**MATERIAL PROVIDED**
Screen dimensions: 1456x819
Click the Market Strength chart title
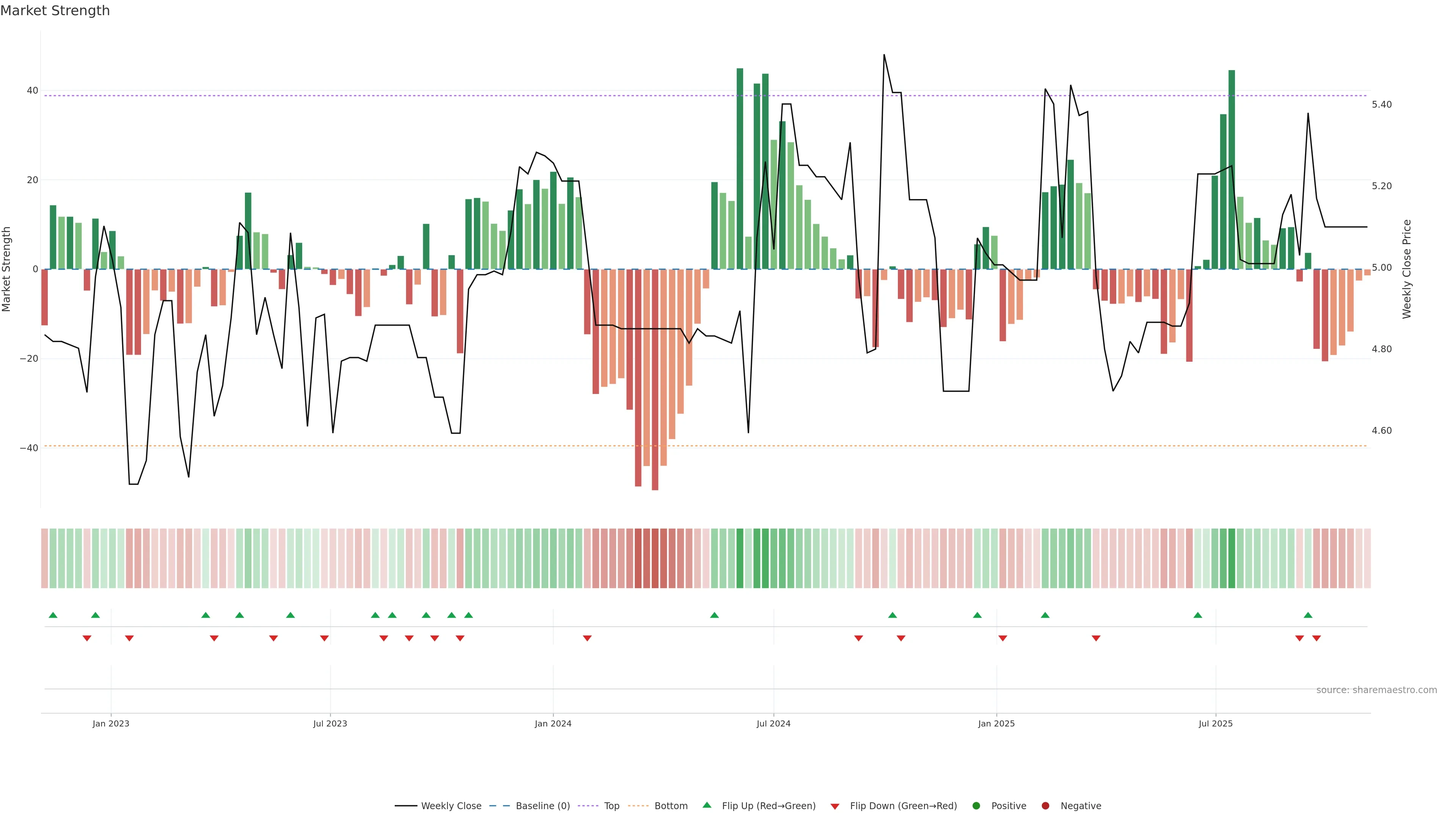(55, 11)
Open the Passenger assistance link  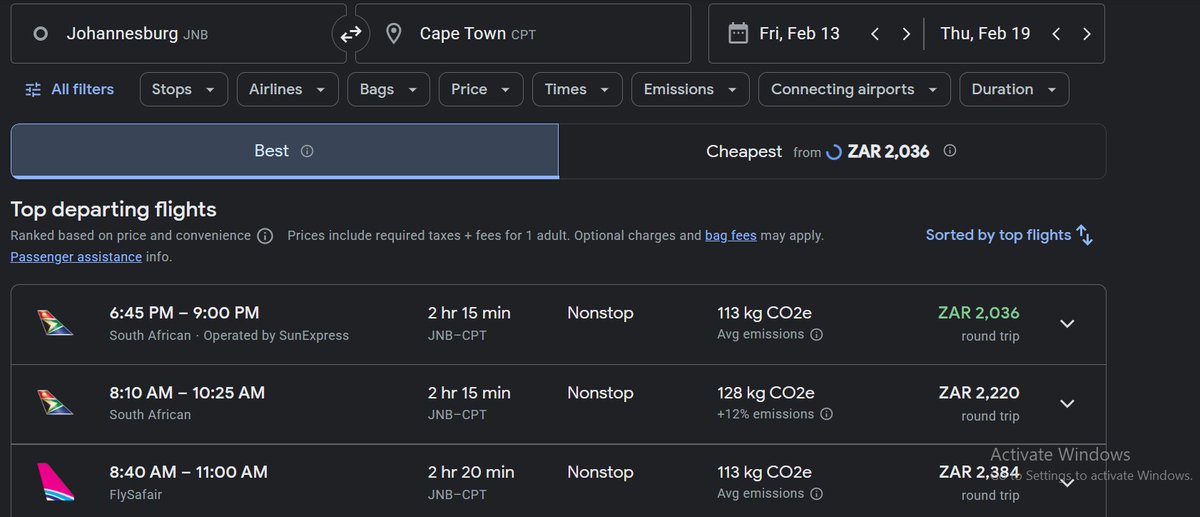coord(75,257)
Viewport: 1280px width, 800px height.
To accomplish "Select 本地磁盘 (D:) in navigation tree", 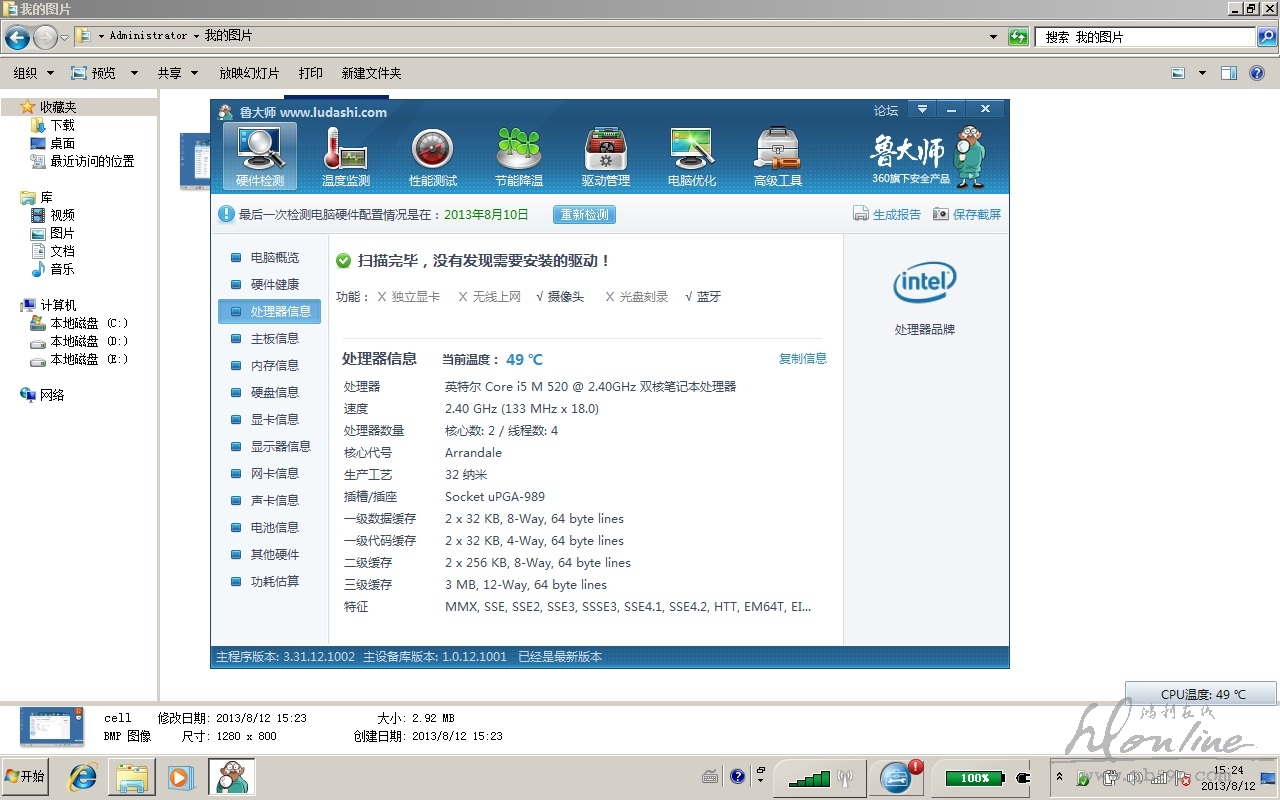I will pos(89,342).
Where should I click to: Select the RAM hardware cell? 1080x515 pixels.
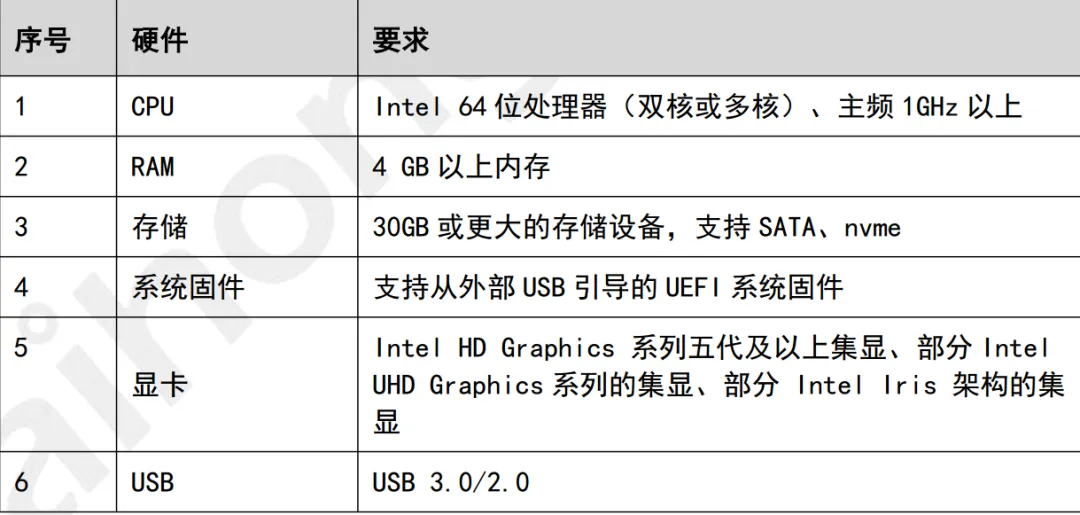152,166
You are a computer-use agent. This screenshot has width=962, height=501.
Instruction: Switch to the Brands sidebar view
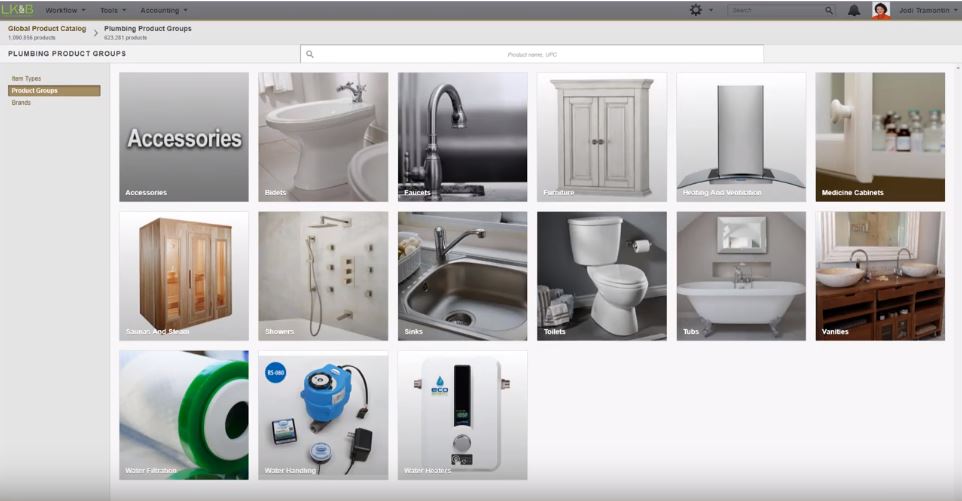point(21,102)
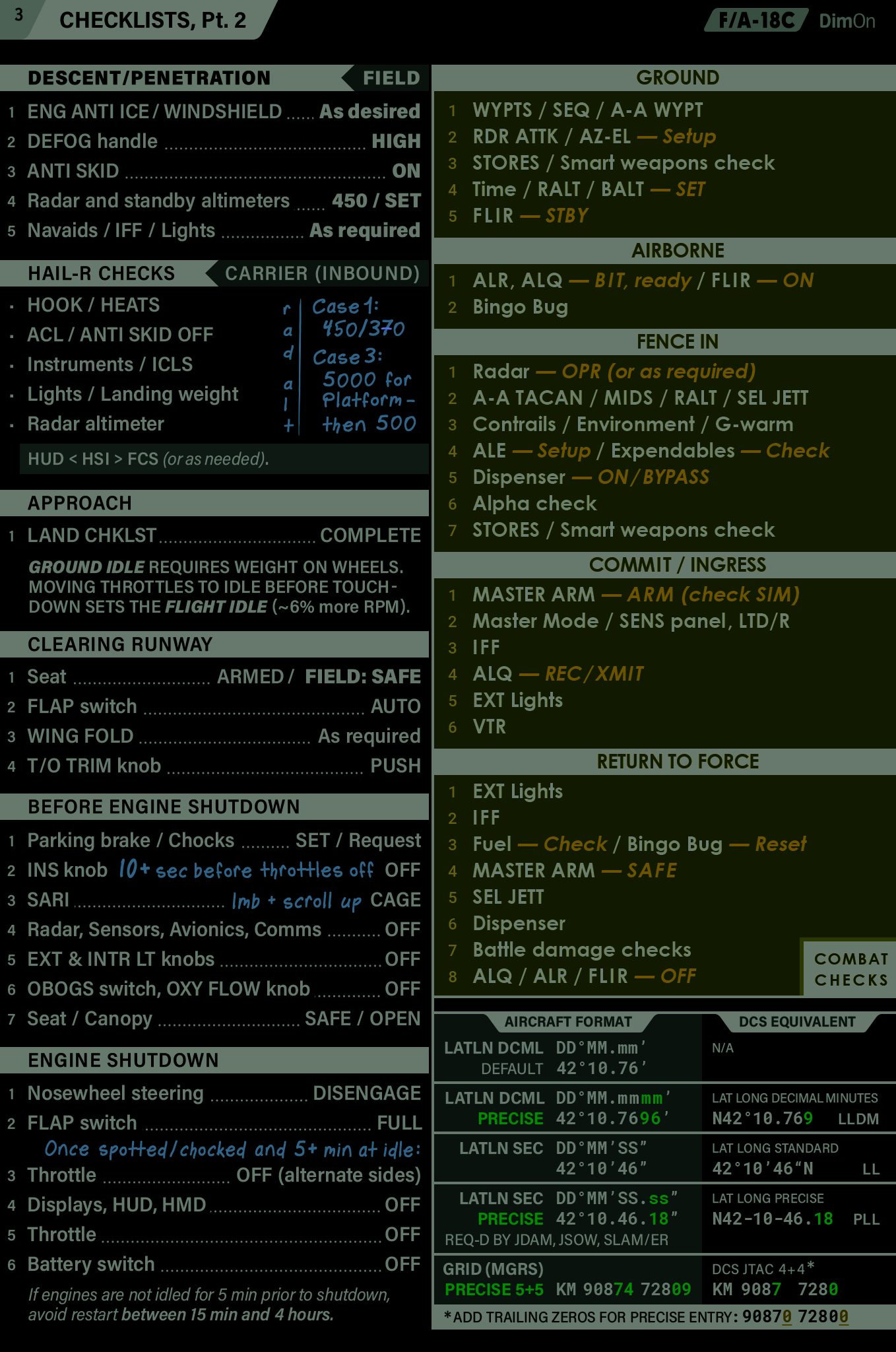The image size is (896, 1352).
Task: Select the GROUND section header
Action: click(x=677, y=78)
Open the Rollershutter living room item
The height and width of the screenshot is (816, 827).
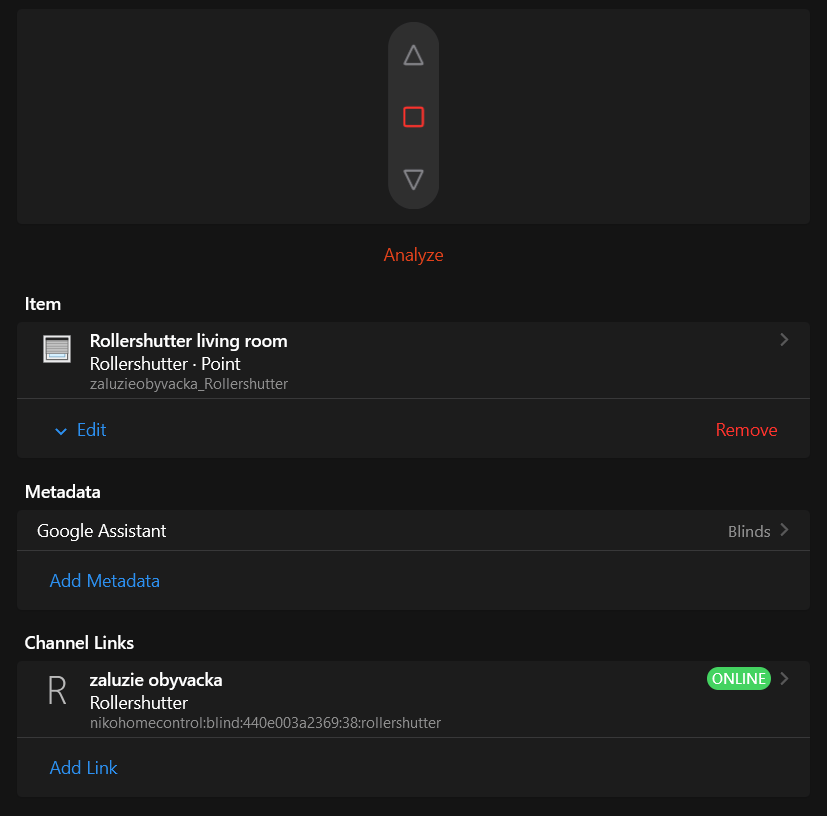tap(189, 341)
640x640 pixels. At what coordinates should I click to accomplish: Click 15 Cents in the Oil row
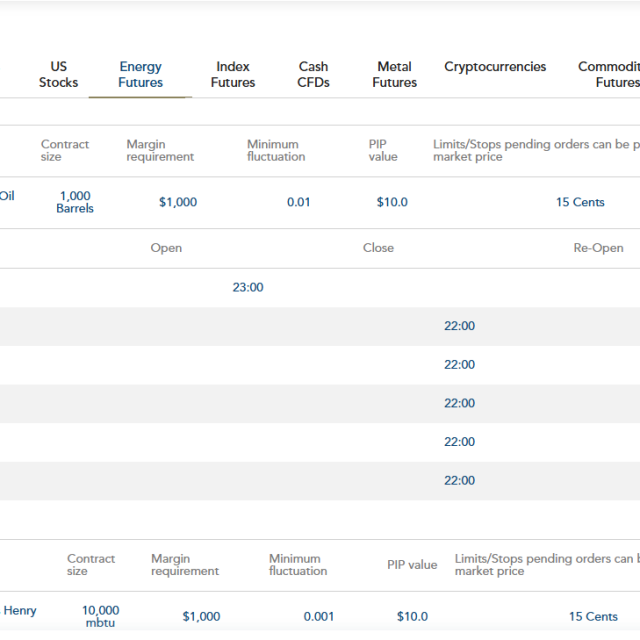point(580,202)
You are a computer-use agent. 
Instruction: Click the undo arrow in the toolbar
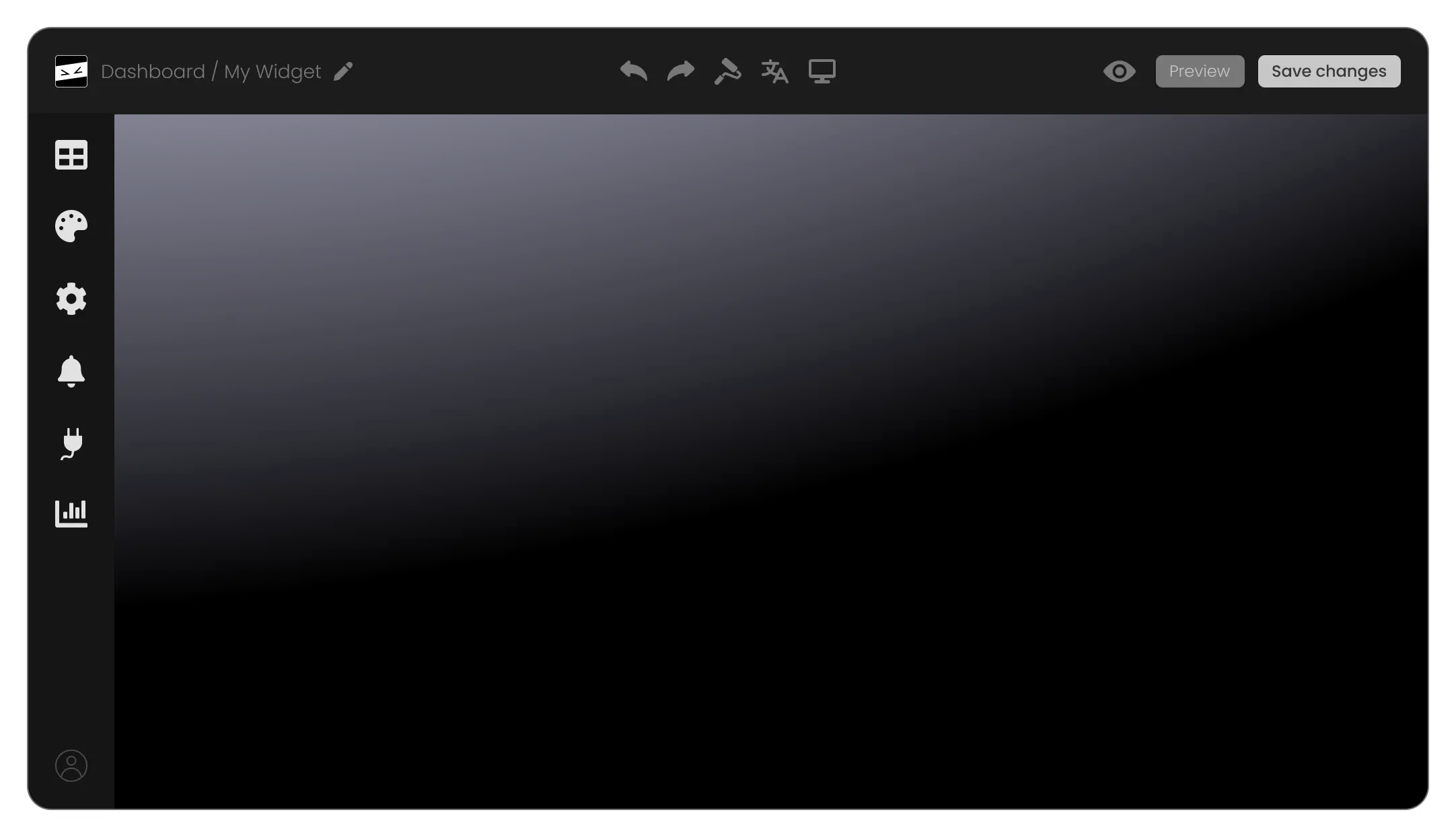tap(633, 71)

**WHAT IS REQUIRED**
Reproduce the listing, requests included, starting with the line that contains "Open the Rollershutter living room item" and continuing through the end of the listing. Shift every coordinate in the answers up by 72, and omit the pictures.

**ANSWER TO THE EXERCISE**
Open the Rollershutter living room item
The height and width of the screenshot is (816, 827).
tap(261, 413)
640x640 pixels. At what coordinates should I click to accomplish: Click 15 Cents in the Oil row
point(652,274)
You are a computer-use agent. 
Instruction: Click the undo arrow in the toolbar
tap(705, 143)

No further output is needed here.